- Opening Delimiter -

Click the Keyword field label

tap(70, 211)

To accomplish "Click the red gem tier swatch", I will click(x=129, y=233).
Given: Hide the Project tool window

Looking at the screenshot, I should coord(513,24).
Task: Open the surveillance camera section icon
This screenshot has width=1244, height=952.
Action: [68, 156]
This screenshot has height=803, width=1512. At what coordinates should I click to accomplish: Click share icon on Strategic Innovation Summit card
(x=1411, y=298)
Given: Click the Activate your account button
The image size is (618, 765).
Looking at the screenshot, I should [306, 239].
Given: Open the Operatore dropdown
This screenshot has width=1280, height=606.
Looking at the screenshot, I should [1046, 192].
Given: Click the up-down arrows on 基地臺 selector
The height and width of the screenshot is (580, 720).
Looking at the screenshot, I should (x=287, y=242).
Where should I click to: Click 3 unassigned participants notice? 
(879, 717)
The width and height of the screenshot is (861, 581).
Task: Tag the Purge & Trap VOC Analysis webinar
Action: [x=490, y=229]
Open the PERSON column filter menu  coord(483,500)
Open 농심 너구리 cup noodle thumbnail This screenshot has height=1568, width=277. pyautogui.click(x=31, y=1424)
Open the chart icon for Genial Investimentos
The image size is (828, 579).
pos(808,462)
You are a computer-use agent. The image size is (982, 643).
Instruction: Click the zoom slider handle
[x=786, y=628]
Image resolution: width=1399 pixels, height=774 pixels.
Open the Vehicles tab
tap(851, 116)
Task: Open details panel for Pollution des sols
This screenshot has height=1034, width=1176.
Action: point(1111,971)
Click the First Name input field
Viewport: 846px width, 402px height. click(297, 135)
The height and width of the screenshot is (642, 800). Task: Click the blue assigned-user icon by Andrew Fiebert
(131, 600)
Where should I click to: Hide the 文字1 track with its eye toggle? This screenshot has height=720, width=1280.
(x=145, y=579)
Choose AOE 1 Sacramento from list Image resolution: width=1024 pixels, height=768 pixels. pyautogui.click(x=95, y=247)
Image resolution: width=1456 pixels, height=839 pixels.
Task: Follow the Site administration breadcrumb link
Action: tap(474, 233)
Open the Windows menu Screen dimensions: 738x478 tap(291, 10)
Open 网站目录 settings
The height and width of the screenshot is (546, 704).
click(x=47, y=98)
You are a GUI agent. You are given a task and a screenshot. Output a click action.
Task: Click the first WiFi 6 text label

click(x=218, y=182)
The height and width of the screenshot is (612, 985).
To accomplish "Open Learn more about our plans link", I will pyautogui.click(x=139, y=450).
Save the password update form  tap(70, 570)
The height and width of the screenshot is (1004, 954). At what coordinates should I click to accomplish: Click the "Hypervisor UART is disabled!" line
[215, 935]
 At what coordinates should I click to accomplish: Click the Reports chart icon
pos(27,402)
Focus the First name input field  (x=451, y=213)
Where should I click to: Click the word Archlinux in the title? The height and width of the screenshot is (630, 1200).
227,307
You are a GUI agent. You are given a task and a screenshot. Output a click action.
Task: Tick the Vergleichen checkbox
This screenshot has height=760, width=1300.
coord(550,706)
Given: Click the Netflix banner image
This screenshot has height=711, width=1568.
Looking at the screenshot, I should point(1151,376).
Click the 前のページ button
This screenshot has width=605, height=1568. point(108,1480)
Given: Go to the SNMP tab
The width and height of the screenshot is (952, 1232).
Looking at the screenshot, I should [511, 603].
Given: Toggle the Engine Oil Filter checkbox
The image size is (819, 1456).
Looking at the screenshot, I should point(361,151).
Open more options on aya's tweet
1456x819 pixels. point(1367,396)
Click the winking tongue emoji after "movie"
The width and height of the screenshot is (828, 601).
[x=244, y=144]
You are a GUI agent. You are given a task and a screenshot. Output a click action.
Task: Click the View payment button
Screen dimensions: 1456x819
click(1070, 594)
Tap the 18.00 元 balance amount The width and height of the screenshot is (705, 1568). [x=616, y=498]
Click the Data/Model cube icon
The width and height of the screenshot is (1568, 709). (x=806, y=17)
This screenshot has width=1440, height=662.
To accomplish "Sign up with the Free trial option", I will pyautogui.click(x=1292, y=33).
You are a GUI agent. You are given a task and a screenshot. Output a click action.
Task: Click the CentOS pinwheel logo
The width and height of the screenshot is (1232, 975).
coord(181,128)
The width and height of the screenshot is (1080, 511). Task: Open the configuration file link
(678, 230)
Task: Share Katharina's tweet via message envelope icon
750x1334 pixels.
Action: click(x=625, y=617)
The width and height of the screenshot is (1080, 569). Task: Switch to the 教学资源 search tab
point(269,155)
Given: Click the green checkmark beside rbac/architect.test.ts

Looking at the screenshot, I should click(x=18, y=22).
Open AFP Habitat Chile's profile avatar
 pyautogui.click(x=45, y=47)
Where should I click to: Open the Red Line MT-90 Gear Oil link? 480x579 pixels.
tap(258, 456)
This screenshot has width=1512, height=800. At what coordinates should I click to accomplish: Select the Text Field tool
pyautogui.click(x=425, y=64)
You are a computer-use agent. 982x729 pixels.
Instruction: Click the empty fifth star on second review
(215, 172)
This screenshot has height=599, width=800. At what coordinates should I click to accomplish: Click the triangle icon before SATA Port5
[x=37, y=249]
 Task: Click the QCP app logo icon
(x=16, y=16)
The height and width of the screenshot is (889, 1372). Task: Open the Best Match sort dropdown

- Closing Delimiter -

-- What the exercise asks --
Please copy every line from the entries that includes the word "will".

-- Your solution --
To accomplish "Click the red gem tier swatch", I will click(x=129, y=233).
To accomplish "Open Learn more about our plans link", I will pyautogui.click(x=139, y=450).
To accomplish "Sign up with the Free trial option", I will pyautogui.click(x=1292, y=33).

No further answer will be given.